The three works on the second disc again receive fine performances in very good sound. In context of the above it is no real surprise that Blomstedt’s Metamorphosen is one of the slower on record coming in at 28:58. If there were ever players able to sustain the saturated string writing at any tempo it is these Dresdeners. Again, although this version would grace any collection, I could not say I think it is the best – whatever that means. For some reason which I have not yet put my finger on, the final revelation of the Eroica funeral theme does not have the inevitability of the finest performances – this is a huge span of music and I am not sure Blomstedt handles the structure as assuredly as some. Death and Transfiguration receives the best performance on the two discs. However, for purely convulsing agonised wildness George Szell and his spectacularly virtuosic Clevelanders are still the best. But this is a terrifyingly driven performance in rather harsh early CBS/Sony stereo. Some of the playing on that disc is the musical equivalent of ‘shock and awe’. The Dresden players give little if anything to Cleveland in pure technical terms and the extra warmth – musically and technically – of the transfiguration passage is marvellous.

Although somewhat irrelevant to the current review I made a comparison which I found interesting. The third Denon disc of Strauss from this period was of Ein Heldenleben. This work features in both Kempe’s box set and on a more recent Dresden recording from Sony conducted by Fabio Luisi. I was curious to see how the sound of the Dresden orchestra had changed from 1970s Kempe via 1980s Blomstedt to 2007’s Luisi. The answer is remarkably little particularly after one has made allowances for changes in recording perspective. All the virtues recognised by Havergal Brian in the 1930s still hold good. This is an orchestra which is built on the rock-solid foundation of the lower sonorities in the ensemble. Any player will tell you chords are tuned from the bottom up and it is the bass end of an orchestra which defines the overall colour and tone of the whole.
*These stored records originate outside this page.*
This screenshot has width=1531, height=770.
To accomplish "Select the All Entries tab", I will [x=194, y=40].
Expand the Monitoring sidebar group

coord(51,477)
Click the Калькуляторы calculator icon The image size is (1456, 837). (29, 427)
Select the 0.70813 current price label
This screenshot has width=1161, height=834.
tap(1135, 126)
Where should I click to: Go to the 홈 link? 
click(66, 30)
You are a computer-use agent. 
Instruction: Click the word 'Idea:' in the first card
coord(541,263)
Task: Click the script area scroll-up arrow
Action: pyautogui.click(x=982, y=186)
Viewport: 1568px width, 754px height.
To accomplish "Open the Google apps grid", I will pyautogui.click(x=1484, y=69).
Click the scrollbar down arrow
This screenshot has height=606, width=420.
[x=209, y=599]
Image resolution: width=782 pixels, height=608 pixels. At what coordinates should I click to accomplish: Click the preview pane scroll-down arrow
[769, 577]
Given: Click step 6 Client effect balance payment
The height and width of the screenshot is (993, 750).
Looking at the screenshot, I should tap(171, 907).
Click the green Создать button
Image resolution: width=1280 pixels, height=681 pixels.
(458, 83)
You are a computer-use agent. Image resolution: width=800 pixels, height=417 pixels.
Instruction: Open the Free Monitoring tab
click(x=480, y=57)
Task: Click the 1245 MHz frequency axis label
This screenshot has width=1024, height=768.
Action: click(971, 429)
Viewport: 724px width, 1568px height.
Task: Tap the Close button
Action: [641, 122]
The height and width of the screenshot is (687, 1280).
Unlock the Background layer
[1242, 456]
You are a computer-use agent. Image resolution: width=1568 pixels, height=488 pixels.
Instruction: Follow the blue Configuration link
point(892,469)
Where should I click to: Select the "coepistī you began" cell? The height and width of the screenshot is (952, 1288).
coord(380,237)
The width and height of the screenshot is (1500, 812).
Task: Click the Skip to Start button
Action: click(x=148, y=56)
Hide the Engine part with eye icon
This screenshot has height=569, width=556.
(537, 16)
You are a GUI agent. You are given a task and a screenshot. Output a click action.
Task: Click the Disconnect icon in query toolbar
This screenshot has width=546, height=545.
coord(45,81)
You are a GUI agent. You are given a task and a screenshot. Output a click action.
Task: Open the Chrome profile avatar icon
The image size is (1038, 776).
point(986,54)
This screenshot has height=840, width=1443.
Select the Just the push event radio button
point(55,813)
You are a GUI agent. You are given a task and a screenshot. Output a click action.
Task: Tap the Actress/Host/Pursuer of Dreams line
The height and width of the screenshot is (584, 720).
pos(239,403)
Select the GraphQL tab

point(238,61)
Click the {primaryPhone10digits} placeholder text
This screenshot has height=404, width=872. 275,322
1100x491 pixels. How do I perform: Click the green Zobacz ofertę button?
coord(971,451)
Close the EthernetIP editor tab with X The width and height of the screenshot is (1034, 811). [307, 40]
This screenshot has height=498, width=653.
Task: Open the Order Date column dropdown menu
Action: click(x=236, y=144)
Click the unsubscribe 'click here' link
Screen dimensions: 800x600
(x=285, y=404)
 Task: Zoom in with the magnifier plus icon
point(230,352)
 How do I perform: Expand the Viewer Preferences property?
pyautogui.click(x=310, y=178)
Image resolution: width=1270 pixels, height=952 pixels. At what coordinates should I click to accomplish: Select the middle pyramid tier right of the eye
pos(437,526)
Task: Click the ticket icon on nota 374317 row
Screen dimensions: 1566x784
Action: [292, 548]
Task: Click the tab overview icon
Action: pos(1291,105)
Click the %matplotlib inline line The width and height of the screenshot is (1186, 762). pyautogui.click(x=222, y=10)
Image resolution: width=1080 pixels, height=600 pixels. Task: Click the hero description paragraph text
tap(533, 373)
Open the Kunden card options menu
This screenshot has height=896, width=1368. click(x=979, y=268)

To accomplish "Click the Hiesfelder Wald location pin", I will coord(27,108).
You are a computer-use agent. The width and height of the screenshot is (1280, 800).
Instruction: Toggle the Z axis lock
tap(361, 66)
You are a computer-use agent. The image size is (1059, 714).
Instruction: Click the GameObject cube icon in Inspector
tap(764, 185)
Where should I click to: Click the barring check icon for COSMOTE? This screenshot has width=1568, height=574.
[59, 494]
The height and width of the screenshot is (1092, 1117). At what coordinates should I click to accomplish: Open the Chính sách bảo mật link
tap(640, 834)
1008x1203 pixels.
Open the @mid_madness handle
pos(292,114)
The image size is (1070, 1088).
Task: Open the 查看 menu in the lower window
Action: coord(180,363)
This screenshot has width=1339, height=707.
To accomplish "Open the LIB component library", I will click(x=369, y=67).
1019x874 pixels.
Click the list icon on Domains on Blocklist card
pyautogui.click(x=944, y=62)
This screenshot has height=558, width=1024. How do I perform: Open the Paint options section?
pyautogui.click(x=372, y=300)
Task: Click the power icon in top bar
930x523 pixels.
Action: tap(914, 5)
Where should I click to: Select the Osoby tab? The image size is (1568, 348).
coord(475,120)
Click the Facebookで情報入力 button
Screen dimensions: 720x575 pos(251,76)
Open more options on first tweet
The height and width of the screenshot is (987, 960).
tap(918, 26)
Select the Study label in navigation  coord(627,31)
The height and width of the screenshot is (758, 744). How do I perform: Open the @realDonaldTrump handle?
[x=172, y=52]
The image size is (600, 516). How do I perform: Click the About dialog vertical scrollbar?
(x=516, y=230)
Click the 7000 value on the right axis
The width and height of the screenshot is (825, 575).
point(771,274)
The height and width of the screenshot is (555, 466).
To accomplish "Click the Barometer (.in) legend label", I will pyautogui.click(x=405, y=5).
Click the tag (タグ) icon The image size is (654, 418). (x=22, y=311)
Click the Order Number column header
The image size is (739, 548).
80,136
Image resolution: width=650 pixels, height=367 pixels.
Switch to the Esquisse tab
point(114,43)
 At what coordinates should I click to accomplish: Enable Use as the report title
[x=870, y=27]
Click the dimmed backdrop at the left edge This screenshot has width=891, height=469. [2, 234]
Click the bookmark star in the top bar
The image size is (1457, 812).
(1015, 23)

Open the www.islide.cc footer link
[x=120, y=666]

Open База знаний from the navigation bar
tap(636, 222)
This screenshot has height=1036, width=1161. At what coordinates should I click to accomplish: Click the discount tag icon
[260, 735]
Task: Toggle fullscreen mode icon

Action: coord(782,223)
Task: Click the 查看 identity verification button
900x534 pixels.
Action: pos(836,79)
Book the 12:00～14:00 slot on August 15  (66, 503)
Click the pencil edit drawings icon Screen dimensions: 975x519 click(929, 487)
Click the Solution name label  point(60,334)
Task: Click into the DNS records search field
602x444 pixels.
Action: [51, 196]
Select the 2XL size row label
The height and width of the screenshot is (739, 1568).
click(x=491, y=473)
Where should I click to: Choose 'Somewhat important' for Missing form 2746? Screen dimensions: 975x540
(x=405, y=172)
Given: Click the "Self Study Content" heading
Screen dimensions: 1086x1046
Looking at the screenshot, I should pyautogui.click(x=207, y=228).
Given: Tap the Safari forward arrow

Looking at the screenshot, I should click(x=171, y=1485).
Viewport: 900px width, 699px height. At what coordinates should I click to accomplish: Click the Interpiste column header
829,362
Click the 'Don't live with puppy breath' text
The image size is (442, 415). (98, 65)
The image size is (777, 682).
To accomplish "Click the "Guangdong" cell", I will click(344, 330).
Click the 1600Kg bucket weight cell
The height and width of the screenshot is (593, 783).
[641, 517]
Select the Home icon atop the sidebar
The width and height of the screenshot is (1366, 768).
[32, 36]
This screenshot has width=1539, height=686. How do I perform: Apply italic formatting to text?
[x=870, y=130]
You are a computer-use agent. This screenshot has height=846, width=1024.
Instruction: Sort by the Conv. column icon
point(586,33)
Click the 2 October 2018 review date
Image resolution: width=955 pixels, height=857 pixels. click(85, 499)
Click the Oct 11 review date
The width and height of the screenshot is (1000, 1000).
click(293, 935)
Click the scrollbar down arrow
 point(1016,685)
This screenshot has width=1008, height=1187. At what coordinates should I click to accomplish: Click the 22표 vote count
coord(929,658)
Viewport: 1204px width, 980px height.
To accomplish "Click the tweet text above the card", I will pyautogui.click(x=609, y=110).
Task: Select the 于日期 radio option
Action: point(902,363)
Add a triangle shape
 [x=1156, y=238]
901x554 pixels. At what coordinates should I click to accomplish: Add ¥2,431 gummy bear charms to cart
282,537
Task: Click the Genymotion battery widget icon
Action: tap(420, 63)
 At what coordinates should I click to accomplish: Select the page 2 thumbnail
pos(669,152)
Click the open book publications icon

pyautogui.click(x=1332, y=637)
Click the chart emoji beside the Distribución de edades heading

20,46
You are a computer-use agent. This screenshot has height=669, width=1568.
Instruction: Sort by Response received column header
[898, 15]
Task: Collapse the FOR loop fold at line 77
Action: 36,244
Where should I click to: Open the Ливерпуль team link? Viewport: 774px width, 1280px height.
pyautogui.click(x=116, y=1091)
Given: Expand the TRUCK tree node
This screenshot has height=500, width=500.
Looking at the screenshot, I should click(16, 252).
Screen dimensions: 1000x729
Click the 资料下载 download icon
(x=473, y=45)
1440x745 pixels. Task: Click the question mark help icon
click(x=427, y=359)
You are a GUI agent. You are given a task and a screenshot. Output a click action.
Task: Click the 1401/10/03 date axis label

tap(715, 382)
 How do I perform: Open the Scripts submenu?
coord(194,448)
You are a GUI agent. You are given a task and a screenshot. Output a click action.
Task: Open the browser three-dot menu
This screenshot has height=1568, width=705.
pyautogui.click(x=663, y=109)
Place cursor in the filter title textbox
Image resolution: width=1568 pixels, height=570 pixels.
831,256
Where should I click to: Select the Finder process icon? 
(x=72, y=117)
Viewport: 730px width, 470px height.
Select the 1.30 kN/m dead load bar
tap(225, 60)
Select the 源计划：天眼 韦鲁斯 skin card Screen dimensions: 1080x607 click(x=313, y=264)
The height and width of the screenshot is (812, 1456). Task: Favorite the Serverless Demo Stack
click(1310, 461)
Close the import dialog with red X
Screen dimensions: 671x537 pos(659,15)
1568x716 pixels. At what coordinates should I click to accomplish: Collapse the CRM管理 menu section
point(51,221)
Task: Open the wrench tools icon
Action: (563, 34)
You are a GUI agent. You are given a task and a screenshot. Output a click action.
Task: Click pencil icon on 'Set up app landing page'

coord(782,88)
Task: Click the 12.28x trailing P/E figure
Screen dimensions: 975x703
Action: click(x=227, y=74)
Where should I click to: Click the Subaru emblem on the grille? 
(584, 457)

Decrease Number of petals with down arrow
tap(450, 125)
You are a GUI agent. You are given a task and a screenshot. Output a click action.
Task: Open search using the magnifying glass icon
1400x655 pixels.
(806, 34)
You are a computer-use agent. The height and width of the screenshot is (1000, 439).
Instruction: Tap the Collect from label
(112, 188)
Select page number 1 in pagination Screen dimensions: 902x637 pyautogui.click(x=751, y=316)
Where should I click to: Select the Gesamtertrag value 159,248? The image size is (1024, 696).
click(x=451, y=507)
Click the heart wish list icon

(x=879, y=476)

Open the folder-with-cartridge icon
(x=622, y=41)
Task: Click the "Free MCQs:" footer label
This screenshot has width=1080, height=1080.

This set represents an excellent bargain, although an investment of little more than another £12.00 will gain so many additional vintage performances in the Kempe set. For those who don’t like vulgarity to creep into their Strauss this might well be an ideal median point. For anyone interested in the myriad interpretational possibilities the choices here are valid and played and recorded beautifully if just the slightest bit staid. Not that it really matters in the context of this reissue – the liner-note is rather poor; timings given for both Don Juan and Metamorphosen being way out and clearly unrelated to these performances. An impression reinforced by the final line in the note which tells us we are about to listen to Bruckner’s Symphony No.4!

I prefer my Zarathustras more Superman-esque and my Don Juans and Tills Alpha-Males but these are versions to return to with pleasure.